もし、見付かれば、侵入者として処分されるだろうが。
しかし、ここ数週間は、エイリアンとのニアミスが増えている気がした。
「やはり気分転換をして、今後の行動を検討し直すべきなのか?」
地下のスポーツジムに着いた彼は、ロッカールームで着替え、まずは、ルームランナーで汗をかく。
ベネディクトの本体には必要ないが、肉体側の脳には、ストレスが蓄積している様で、動物的欲求を満足させると、負荷が軽減する。
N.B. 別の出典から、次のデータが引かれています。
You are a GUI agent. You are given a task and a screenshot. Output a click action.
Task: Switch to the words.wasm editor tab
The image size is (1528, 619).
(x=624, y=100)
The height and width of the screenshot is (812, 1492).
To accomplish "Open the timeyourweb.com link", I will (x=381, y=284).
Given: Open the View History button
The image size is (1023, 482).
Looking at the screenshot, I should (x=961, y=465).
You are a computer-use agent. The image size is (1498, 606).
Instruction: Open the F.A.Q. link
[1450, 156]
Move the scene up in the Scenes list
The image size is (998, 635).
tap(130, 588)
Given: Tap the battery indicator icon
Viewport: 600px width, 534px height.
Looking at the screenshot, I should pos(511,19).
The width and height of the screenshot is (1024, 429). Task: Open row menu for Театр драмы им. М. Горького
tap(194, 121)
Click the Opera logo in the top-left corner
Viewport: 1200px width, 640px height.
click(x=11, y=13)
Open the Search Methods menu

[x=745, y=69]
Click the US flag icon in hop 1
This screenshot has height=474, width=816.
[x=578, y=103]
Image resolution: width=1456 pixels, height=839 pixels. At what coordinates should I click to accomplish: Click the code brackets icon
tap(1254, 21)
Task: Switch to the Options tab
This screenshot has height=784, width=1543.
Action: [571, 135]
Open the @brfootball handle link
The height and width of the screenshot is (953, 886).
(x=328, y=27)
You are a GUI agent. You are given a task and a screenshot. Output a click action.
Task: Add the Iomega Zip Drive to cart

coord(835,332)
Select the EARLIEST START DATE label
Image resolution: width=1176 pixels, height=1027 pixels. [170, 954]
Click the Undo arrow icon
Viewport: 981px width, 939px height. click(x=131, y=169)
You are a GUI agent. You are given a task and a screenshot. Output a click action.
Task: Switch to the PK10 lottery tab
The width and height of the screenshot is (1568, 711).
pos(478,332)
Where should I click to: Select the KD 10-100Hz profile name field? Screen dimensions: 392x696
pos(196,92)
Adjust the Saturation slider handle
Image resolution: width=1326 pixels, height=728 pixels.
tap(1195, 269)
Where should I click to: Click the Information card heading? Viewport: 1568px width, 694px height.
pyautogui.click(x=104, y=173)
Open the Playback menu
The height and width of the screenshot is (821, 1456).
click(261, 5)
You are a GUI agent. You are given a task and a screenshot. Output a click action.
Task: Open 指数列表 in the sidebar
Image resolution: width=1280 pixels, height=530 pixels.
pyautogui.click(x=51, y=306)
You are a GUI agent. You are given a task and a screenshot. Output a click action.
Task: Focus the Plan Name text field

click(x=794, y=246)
他のトレーニングマシンも使って、全身の筋肉を鍛える。
定期的に鍛える必要がある、地球人の肉体は手間がかかる。
完成された生物は、必要な筋力を遺伝子が構成するので、鍛える必要がなく、減退して痩せる事もない。
ベネディクトは、一通りのトレーニングを終えると、シャワーを浴びる。
水棲生物に分類される彼の種族は、本来が常に水中なので、シャワーの様な感覚が新鮮なのだ。
逆に、今の状態でのプールは鬼門だ。
つい、水中で呼吸をしてしまいそうになる。
幼少時に、プールで溺れそうになって以来、バスタブすら避けている。
「あ~ぁ、思いっきり泳ぎたい。」
彼が、この身体になってから、半世紀近くなるが、その間は全く思い通りに泳ぐ事が出来ないでいるからだ。
これも仕事なのだが、やはり本来の姿が、一番充実はする。
『あぁ、エクソダスが起きれば、帰れるのか!』と、昨今の状況から思い付きはするが、面倒事もあるのだろうと、ベネディクトは複雑な心境になる。
「そもそも、本当に起きるのだろうか?」
彼は、盗聴されても問題の無い範囲で、口にする。
昔は、意識を口にする事は無かったが、普通の地球人は、タマにあるという様なので、習慣付けているのだ。